== Data to examine

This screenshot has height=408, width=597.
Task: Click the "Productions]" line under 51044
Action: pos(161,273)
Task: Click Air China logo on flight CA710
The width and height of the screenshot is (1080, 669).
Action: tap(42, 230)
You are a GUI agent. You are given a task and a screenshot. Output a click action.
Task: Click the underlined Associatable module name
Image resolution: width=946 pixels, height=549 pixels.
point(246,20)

====
== Data to examine

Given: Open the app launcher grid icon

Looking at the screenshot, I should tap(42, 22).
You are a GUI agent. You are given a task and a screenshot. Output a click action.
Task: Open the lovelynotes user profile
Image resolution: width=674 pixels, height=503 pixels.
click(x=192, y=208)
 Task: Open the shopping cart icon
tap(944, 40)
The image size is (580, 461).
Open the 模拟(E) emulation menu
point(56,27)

====
== Data to examine

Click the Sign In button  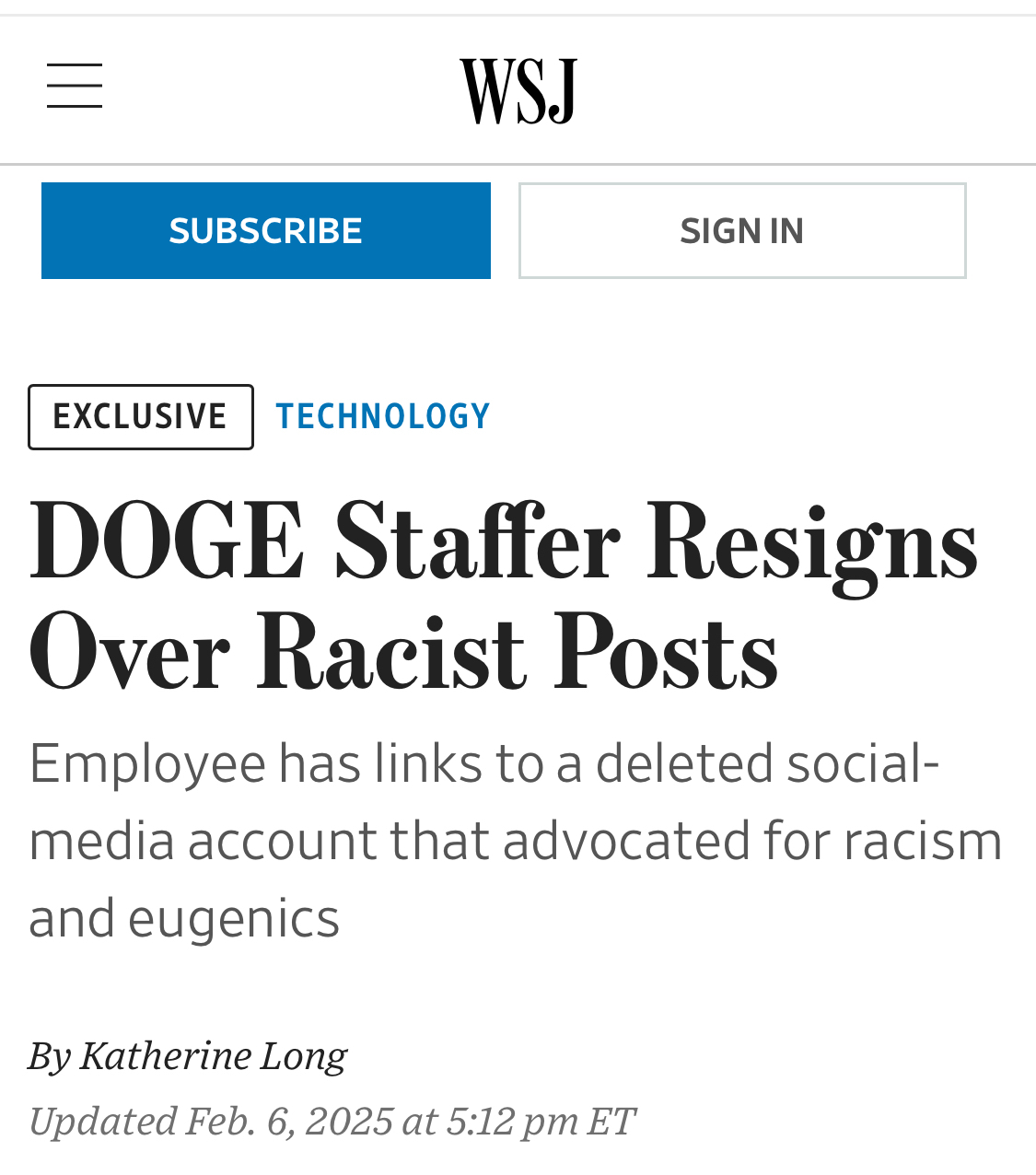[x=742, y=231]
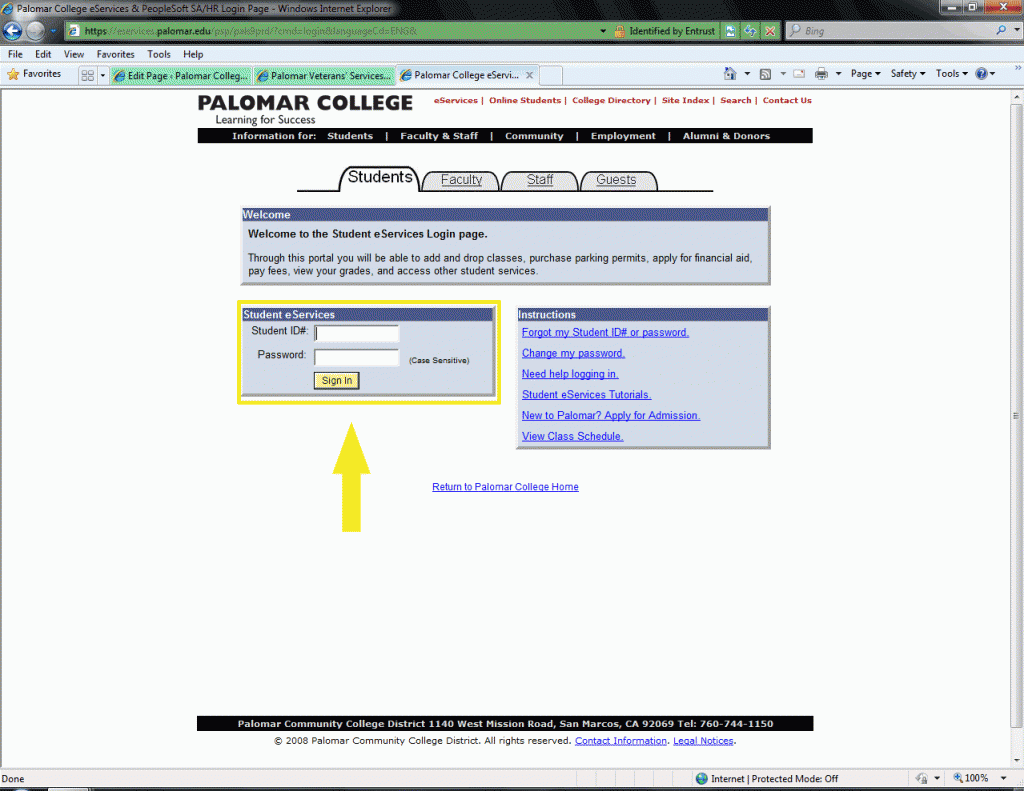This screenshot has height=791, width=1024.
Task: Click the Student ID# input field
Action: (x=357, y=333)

====

Description of the task. Output exactly the lines of the material above from the one containing "Task: Click Air China logo on flight CA710" up to and including the one containing "Task: Click the underlined".

Task response.
Task: Click Air China logo on flight CA710
The width and height of the screenshot is (1080, 669).
Action: tap(42, 230)
You are a GUI agent. You are given a task and a screenshot. Output a click action.
Task: Click the underlined Associatable module name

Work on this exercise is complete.